=== EXTRACT PROVIDED ===
* START *
[CentOS] 3ware disk failure -> hang

Fri Jan 6 17:39:38 UTC 2006
Bryan J. Smith <thebs413 at earthlink.net>

Joshua Baker-LePain <jlb17 at duke.edu> wrote:
> I'm running an all software RAID50 ...
> This morning I came in to find the system hung.
> Turns out a disk went overnight on one of the 7500s,
> and rather than a graceful failover I got this:
> Jan  6 01:03:58 $SERVER kernel: 3w-xxxx: scsi2: Command
> failed: status = 0xc7,flags = 0x40, unit #3.
> Jan  6 01:04:02 $SERVER kernel: 3w-xxxx: scsi2: AEN: ERROR:
> Drive error: Port #3.
> Jan  6 01:04:10 $SERVER 3w-xxxx[2781]: ERROR: Drive error
> encountered on port 3 on controller ID:2. Check cables and
> drives for media errors. (0xa)

Yes, the drive failed.

Had you used the 3Ware's intelligent hardware RAID, it would
have hidden the drive disconnect from the system.  You'd see
a log entry on the failure, and that the array was in a
"downgraded" state.

Instead, you're using software RAID, and it's up to the
kernel to not panic on itself because a disk is no longer
available.  The problem isn't the 3Ware controller, it's the
software RAID logic in the kernel.

> Any ideas as to what I can do to prevent this in the
> future?

Use the 3Ware card as it is intended, a hardware RAID card.

> Having the system hang every time a disk dies is, well,
less
> than optimal.

No joke.  It wasn't until even kernel 2.6 that hotplug
support was offered, and it still does _not_ work as
advertised.

It's stuff like this that makes me want to strangle most
advocates of using 3Ware cards with software RAID.  There are
countless issues like this -- far more than the alleged
"hardware lock-in" negative of using hardware RAID.


-- 
Bryan J. Smith     Professional, Technical Annoyance                      b.j.smith at ieee.org      http://thebs413.blogspot.com
----------------------------------------------------
*** Speed doesn't kill, difference in speed does ***
* END *
=== DATASET ===
* START *
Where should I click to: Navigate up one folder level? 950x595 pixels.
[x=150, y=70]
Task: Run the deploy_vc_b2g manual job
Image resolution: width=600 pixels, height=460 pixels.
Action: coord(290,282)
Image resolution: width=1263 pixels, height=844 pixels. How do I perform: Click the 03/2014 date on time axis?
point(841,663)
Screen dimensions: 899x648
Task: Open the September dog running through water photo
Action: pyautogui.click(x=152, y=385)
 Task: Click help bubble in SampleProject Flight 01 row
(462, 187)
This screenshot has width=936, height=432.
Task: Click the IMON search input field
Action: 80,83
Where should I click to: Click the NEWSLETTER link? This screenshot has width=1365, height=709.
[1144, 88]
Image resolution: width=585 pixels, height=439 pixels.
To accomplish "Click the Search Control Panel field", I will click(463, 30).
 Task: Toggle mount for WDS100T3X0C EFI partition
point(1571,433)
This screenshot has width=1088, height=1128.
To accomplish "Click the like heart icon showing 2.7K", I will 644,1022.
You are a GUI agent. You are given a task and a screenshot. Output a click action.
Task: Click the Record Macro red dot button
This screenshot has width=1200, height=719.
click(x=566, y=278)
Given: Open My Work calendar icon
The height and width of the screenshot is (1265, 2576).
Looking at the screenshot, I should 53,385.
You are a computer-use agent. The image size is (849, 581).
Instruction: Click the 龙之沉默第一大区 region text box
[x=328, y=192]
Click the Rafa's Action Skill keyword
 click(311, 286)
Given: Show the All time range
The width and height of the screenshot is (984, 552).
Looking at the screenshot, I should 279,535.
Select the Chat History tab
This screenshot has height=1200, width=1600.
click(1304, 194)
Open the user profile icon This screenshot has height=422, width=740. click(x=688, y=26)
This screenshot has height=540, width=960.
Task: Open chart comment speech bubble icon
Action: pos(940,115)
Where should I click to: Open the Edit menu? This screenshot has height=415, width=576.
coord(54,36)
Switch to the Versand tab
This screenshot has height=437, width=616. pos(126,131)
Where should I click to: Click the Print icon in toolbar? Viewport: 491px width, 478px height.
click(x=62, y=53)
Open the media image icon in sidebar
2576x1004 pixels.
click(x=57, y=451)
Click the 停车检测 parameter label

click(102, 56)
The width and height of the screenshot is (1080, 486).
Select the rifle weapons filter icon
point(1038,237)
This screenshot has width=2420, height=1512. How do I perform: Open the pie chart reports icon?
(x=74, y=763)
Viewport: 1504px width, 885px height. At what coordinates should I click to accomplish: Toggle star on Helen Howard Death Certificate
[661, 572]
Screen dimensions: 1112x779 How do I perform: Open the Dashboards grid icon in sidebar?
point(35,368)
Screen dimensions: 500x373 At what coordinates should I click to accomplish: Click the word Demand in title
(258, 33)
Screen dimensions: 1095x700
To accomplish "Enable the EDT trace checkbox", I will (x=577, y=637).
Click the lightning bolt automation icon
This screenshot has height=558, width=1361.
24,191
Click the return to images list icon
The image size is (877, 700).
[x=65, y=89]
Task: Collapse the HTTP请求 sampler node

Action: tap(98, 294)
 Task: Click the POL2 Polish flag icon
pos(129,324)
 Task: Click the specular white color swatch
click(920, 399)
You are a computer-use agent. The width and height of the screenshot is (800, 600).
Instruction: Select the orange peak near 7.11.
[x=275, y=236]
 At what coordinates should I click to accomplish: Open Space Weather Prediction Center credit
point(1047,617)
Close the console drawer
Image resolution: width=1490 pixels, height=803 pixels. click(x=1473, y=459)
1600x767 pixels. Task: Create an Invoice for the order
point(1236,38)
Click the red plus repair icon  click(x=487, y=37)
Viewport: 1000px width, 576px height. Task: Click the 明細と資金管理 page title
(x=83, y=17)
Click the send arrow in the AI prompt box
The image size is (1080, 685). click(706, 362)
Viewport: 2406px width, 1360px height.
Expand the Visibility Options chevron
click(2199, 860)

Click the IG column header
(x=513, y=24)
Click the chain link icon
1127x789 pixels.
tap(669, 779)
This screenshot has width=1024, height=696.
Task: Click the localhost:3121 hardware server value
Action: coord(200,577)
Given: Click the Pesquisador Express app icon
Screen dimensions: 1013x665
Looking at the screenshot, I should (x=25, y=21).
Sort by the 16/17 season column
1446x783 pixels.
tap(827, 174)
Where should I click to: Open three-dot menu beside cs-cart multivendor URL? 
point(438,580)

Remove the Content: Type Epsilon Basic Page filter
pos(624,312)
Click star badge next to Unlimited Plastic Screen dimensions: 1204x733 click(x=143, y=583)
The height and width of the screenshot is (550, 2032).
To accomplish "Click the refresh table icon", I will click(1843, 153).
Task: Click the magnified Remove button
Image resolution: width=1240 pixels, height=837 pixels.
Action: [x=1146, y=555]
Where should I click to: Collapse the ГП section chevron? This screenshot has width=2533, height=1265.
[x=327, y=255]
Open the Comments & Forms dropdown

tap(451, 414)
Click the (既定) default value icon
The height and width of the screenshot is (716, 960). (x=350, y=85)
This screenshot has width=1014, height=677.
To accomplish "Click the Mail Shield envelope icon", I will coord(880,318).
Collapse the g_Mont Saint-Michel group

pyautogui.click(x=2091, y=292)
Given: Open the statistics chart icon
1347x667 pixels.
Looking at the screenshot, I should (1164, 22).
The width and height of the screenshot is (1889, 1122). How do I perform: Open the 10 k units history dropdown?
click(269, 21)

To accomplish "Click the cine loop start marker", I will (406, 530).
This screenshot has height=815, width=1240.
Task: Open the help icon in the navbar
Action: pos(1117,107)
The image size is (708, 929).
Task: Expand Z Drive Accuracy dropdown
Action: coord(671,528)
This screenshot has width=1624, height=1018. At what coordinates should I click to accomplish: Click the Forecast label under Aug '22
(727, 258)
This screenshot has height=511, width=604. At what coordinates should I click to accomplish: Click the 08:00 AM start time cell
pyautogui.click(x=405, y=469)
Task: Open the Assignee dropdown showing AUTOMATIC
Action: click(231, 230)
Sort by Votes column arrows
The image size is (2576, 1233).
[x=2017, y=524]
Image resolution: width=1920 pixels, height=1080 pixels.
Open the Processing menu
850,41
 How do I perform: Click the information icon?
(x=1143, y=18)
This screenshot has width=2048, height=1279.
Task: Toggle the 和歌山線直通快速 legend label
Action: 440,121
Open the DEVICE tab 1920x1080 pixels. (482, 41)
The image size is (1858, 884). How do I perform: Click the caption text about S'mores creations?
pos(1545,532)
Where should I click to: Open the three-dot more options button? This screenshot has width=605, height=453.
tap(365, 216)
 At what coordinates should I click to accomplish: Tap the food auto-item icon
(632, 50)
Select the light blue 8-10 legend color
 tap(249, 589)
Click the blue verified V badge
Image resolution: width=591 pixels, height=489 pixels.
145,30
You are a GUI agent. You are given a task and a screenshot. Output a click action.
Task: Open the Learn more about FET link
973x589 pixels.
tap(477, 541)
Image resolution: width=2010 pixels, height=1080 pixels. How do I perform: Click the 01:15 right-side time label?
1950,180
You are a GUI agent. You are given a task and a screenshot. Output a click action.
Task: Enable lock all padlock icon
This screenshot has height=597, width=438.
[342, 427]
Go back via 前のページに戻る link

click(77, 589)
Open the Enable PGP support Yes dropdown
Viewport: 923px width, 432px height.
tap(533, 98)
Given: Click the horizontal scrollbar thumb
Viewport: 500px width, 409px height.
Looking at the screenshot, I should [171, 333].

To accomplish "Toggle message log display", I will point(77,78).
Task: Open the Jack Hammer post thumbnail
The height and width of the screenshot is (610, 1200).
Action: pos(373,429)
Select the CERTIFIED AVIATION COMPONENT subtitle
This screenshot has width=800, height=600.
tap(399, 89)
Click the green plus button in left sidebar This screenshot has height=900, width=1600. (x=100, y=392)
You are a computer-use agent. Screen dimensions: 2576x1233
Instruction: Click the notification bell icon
* END *
=== SET TASKS ===
(a) Summarize the forum reply about the 3ware disk failure in two sentences.
(b) In the forum reply about the 3ware disk failure, which kernel version was the first to offer hotplug support?

=== ANSWERS TO THE PROBLEMS ===
(a) A disk failed on a 3ware controller running software RAID and the system hung. The reply argues that the card's hardware RAID would have hidden the drive disconnect and logged the array as "downgraded," blames the kernel's software RAID logic rather than the controller, and advises using the card as a hardware RAID card.

(b) Kernel 2.6.